From Diana Carlen
Last Wednesday, Gov. Inslee called a third special session for legislators to finalize a state operating budget for 2017-2019. If legislators do not agree on a budget that the governor will sign by midnight on June 30, there will a partial state government shutdown. When calling the third special session, the governor stated that he would not sign a stopgap spending measure to keep the government going past June 30.
Last Tuesday, budget negotiators received an updated revenue forecast that provided them with the final puzzle to finish their work. The revenue forecast was slightly higher than expected with the state to bring in an additional $159 million over the next biennium. Budget leads have been publicly optimistic that they will have an agreement and avoid the government shutdown. Budget negotiators were working all weekend to get an agreement. Practically speaking, an agreement needs to be reached by Tuesday to meet the deadline.
Legislators could still end up working into July on matters outside the operating budget such as the capital budget which does not legally need to be finalized by July 1. Senate Republicans have stated that they will not pass a capital budget unless there is a legislative fix to a Supreme Court case known as Hirst which limited the use of permit exempt wells. Senate Republicans have passed a legislative fix to Hirst three times this year, but the House has not yet taken action.
Agreement reached on new statewide paid family and disability leave program
The Legislature introduced dueling bills early in the 2017 session to create a funded, paid family and disability leave program. Representatives from the labor and business communities and each of the legislative caucuses have been negotiating over the past few months to see if they could reach agreement on a program. Last week, the negotiators announced that they had reached a tentative agreement on the parameters of the program and will be introducing new legislation for a vote later this month. The program is intended to cover all employees and provide paid leave for a medical disability as well as paid leave to care for a family member. Here are some of the parameters of the final deal:
- The Employment Security Department (ESD) will administer the program. ESD will collect the premiums and make the payments to covered individuals.
- Employees must work 820 hours in the last five quarters to qualify – once they qualify, they are vested and there is no waiting period to use the benefit if they change employers.
- There will be 12 weeks of family leave and 12 weeks of disability leave with a combined 16-week cap in a 12-month period.
- Employees will receive a percentage of their weekly wage, with the lowest paid employees receiving 90 percent of their average weekly wage. Those earning more will receive a lower percentage with a maximum of $1,000 per week.
- Premium sharing will be 45 percent employee paid and 55 percent employer paid for the disability leave portion of the program and 100 percent employee paid for the family leave portion of the program. Only employers with more than 50 employees will pay the employer premium, but all employees will pay the employee share.
- The state will begin collecting premiums in 2019 and benefits will begin in 2020.
- Job protections provisions (i.e. keeping jobs open for employees) will be similar to FMLA (federal law) and only apply to employers with 50 or more employees.
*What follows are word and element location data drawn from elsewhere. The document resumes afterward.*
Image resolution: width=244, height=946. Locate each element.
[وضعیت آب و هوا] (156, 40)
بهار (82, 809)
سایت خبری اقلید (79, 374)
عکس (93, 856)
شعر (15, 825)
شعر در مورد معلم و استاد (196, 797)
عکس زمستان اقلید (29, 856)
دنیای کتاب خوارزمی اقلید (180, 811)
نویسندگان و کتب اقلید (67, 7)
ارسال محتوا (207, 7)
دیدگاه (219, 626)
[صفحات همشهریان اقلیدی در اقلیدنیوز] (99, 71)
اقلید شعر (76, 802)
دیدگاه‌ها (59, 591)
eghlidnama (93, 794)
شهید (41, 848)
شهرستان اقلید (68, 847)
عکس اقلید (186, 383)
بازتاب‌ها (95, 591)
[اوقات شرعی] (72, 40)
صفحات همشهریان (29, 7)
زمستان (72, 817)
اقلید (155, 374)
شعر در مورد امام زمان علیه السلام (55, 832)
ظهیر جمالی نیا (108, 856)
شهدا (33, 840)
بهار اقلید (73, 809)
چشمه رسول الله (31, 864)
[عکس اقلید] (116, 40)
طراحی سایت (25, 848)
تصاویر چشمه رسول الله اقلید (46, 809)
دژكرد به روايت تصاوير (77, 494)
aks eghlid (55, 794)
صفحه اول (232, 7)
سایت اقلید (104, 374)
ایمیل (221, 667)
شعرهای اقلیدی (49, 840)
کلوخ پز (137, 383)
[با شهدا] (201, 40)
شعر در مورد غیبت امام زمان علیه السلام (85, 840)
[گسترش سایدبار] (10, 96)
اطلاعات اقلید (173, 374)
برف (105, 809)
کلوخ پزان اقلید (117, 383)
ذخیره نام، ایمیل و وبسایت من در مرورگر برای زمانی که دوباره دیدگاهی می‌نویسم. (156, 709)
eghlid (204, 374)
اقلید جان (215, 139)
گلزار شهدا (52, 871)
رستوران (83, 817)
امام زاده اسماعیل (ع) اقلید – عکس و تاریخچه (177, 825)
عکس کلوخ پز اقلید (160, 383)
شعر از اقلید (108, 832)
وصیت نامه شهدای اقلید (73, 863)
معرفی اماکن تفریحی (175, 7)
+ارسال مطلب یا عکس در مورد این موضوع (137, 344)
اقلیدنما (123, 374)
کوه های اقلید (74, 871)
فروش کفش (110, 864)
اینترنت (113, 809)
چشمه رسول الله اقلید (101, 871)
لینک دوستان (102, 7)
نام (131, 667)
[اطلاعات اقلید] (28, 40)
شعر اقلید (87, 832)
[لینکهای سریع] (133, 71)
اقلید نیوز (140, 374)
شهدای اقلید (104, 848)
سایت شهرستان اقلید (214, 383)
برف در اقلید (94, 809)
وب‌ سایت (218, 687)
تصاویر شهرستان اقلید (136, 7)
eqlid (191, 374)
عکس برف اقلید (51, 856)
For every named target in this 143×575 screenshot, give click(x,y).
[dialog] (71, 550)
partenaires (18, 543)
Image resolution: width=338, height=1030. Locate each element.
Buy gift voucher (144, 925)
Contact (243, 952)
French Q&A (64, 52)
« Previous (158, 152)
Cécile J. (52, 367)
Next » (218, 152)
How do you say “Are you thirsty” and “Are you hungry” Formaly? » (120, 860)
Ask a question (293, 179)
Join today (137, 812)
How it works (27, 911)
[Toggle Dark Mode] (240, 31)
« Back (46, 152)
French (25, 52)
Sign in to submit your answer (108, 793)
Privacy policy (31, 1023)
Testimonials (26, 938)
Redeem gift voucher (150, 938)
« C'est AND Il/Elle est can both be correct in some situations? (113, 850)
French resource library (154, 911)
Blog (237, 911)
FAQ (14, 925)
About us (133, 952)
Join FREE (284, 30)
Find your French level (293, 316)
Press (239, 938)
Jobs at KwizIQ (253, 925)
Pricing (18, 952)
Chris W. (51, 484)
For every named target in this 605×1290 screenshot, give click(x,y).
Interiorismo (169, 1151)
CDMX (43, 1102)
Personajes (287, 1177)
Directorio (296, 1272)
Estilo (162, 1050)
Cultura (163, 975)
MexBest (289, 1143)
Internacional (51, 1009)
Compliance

- There will be a waiver program for employers who offer equal to or better benefits to opt out of the state program. There will not be a specific exemption for collective bargaining agreements.
- Cities will be preempted from adopting additional requirements for family and disability leave for employers in their jurisdictions.
ESD is estimating a tax rate of 0.4 percent and the expected employer share is 37 percent, so if you have an annual payroll of $2,000,000 x 0.4 percent tax = $8,000 x 37 percent employer share = $2,960 per year for the employer.